Seçilen bölüm =
29 Ocak 2012 Pazar

Kırmızı Acı Çili Biberleri








Tay mutfağında genelde bir lokantaya giderseniz size soruyorlar, acısız mı istersiniz, orta mı yoksa acı mı olsun? diye. Acısız dedikleri bizim acılı adana kıvamında orta derseniz ciddi bir dayanıklılık testine tabi oluyorsunuz. Acılı Tay yiyen batılı ile hiç karşılaşmadığım için nasıl birşey olduğunu soramadım. Bu ya bir şehir efsanesi ya da adamları bir yerlerde karantinada tutuyorlar.

Kaynak veriler =
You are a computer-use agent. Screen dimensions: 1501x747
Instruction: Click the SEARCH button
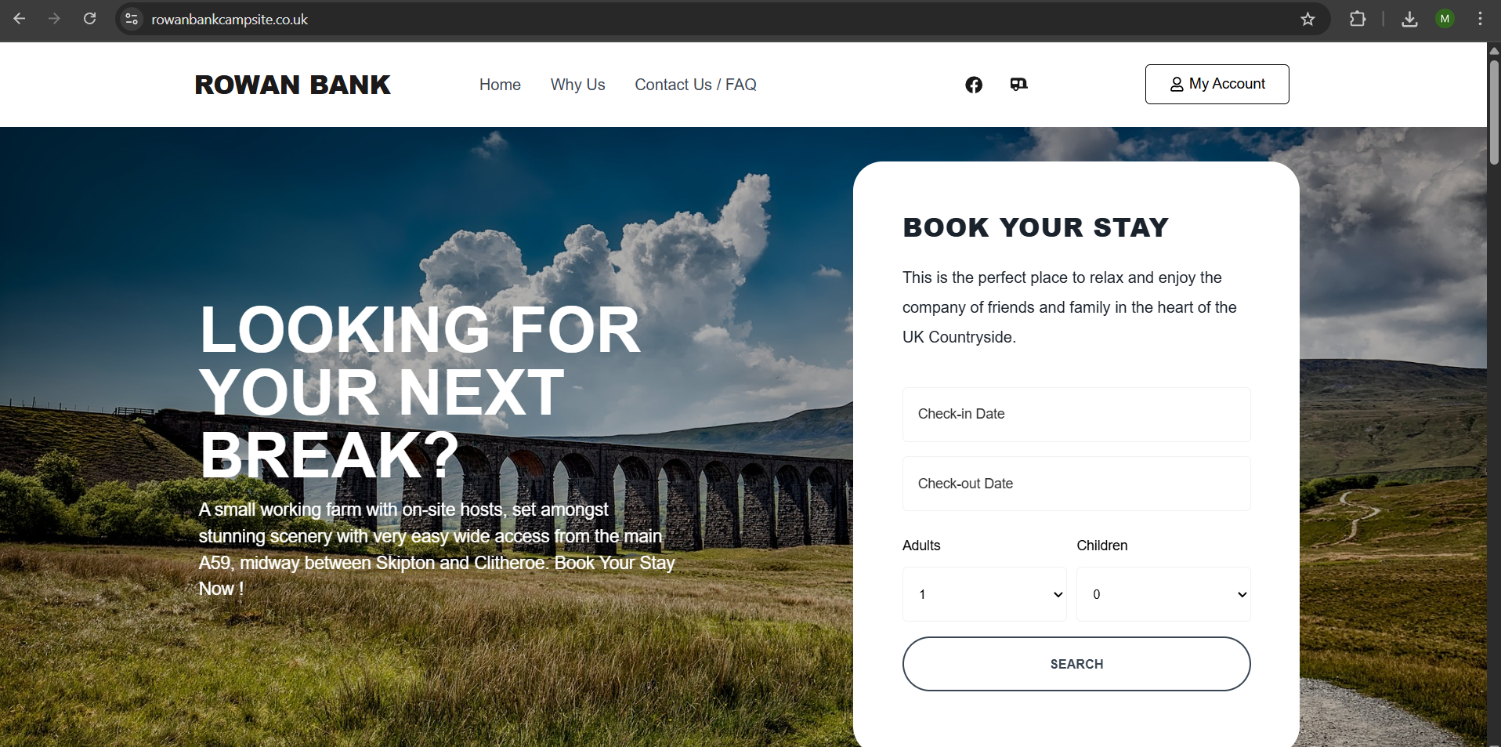[1076, 664]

Alıştırma bölümleri =
[A] Tay mutfağındaki acıyla ilgili yazıyı iki cümleyle özetleyin.
[B] Tay mutfağındaki acıyla ilgili yazıyı son cümlesinden sonra sürdürün.

Görev sonuçları =
[A] Tay lokantalarında yemeğin acısız, orta ya da acı mı olacağı soruluyor; acısız denilen bile acılı adana kıvamında, orta ise ciddi bir dayanıklılık testi. Yazar acılı Tay yiyen bir batılıyla hiç karşılaşmadığını, bunun ya bir şehir efsanesi olduğunu ya da bu kişilerin bir yerlerde karantinada tutulduğunu söylüyor.

[B]
Neyse, ben de ikinci günümde bari şehirdeki sayısız Cooking Schooldan birini deneyeyim dedim. Gerçekten burasının turizminin önemli parçalarından biri Thai Cooking. Turistler koşa koşa bir günlerini yemek kursuna veriyorlar. Biz herkese uyacak Türk mutfağını, bu kadar az kişiye hitap eden Tay mutfağı kadar pazarlayamıyoruz mesela. Neyse, bu şu anda benim derdim değil diyip saat 9:00 da lobide beklemeye başladım. Dakik bir şekilde genç bir hanım geldi, beni ve başka otellerden değişik benim gibi tipleri toplayıp şehir içindeki büyük bahçeli yemek okuluna getirdi. Burada yaklaşık 25 kişi şehirde ders alacaklar ve şehir dışındaki çiftlikde ders alacaklar olarak ikiye ayrıldık. Ben en çok italyan çift Ludo ve kız arkadaşı Aleksandrayı sevdiğim için onlarla takıldım genelde. Burada yürüyerek büyük bir pazara geldik, bize değişik Tay mutfağında kullanılan malzemeler anlatıldı. Biraz da alışveriş yaptık, sonra arabalara atlayıp şehrin 30-40 km dışındaki çiftliğe gittik.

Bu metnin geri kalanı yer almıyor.